Endoscopic functional luminal imaging probe has been utilized to measure GEJ cross-sectional areas and distensibility in patients with GERD 17 18 . Ilczyszyn and Botha evaluated GEJ distensibility before and after Nissen fundoplication in 17 patients 17 . Both GEJ cross-sectional area and distensibility decreased significantly after Nissen fundoplication 17 . Rinsma et al. 18 showed that the distending pressure was significantly higher after transoral incisionless fundoplication in 15 patients while the hiatal cross-sectional area did not change. Therefore, GEJ distensibility was significantly reduced after the procedure. An endoscopic functional luminal imaging probe may be useful for the calibration of the procedure. In the current study, an endoscopic functional luminal imaging probe was not utilized.

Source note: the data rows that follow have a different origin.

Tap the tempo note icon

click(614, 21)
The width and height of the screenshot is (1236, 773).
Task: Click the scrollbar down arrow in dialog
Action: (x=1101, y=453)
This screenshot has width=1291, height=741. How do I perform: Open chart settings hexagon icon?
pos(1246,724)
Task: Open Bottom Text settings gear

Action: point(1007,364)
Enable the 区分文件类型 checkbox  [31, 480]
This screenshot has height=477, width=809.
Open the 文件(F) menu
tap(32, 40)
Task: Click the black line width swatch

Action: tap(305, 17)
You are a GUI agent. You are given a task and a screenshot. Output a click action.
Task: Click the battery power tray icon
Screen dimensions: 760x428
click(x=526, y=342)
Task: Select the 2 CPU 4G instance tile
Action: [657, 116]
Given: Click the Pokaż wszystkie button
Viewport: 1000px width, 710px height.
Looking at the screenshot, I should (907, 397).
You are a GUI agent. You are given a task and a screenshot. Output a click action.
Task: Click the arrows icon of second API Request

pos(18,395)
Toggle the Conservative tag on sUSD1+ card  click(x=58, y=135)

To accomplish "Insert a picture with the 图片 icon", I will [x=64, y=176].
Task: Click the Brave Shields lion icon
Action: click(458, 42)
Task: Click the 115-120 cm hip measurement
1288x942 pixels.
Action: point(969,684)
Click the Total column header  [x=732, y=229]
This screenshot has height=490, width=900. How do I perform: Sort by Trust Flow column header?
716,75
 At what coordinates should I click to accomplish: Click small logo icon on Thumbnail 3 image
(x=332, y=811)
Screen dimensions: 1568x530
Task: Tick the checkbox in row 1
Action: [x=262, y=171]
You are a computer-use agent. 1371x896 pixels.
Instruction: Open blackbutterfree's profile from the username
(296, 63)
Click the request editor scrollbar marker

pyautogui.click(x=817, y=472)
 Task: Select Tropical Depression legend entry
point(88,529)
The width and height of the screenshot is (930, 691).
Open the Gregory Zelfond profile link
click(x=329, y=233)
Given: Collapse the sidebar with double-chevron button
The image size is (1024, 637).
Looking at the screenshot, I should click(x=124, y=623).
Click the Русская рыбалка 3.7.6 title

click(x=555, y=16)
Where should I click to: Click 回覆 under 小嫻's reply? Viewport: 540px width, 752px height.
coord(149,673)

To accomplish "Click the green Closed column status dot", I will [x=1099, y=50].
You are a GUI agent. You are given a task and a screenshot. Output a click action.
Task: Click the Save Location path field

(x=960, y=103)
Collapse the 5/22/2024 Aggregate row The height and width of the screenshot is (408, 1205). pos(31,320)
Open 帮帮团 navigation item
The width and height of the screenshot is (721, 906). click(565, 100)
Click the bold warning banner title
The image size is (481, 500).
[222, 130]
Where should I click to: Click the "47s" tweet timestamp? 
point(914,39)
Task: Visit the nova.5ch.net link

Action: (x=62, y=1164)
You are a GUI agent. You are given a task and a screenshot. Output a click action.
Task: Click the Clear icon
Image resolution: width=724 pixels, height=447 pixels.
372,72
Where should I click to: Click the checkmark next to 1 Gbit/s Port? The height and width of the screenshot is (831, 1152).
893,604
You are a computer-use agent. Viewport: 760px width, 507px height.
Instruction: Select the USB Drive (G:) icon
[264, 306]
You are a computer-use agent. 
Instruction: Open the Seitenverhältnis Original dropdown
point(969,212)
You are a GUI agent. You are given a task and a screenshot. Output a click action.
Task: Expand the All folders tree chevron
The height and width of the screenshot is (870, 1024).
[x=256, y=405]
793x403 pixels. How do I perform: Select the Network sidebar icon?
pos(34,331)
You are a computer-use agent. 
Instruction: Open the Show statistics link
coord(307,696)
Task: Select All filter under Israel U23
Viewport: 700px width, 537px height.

Currently available endoscopic and surgical treatments for GERD cannot be offered to certain patients with prior esophagectomy, sleeve gastrectomy, or prior fundoplication. Endoscopic reinforcement of the GEJ using an endoscopic suturing device does temporarily improve symptoms of GERD, including patients with altered anatomy who would otherwise not have any endoscopic or surgical options available. While the current procedure does show feasibility and safety, a refined technique will be required in order to improve durability to achieve better long-term control of GERD symptoms. Further clinical trials, including those with routine pre- and post-procedure ambulatory pH testing, in a larger number of patients are needed to evaluate the optimal technique and long-term outcomes of this novel procedure.